Copy out every line of the listing below that contains the string "width". Matches are case-sensitive.

Exercise data.
— START —

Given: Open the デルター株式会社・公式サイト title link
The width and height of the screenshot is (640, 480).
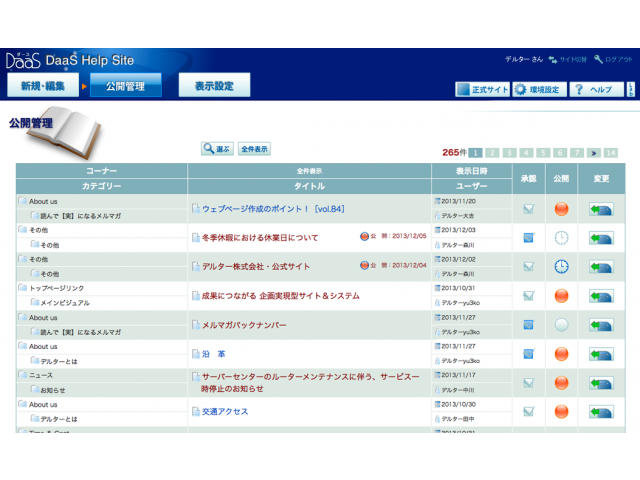Looking at the screenshot, I should 256,267.
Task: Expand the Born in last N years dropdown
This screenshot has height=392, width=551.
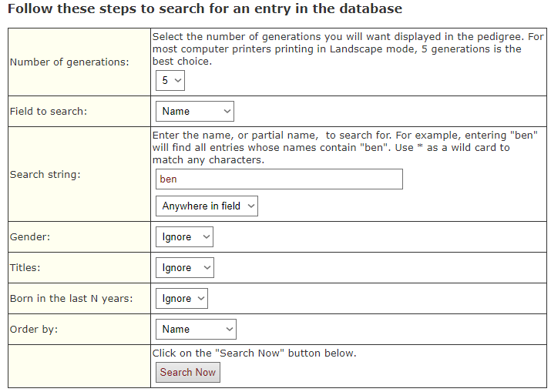Action: [x=181, y=299]
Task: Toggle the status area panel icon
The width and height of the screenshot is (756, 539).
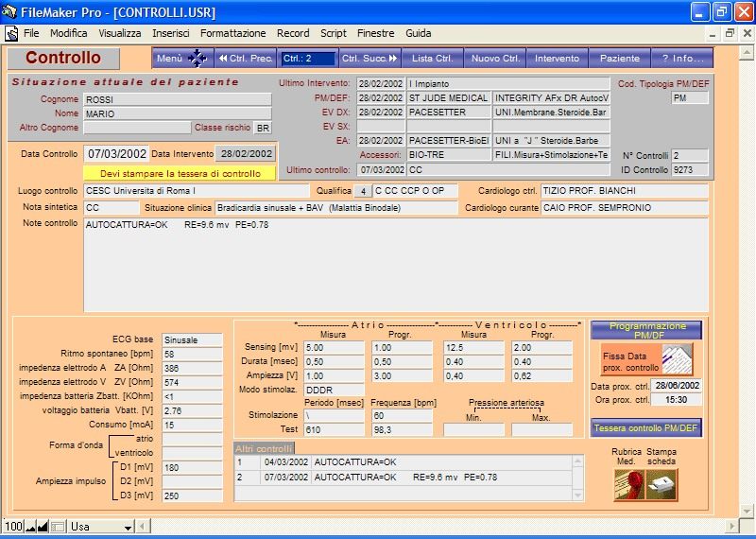Action: [58, 526]
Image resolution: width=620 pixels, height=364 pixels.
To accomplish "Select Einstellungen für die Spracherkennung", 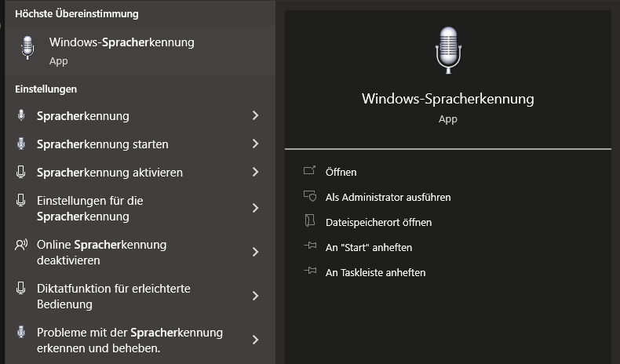I will point(140,209).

— END —

Answer to this problem.
The width and height of the screenshot is (640, 480).
This screenshot has height=392, width=551.
The width and height of the screenshot is (756, 539).
Image resolution: width=620 pixels, height=364 pixels.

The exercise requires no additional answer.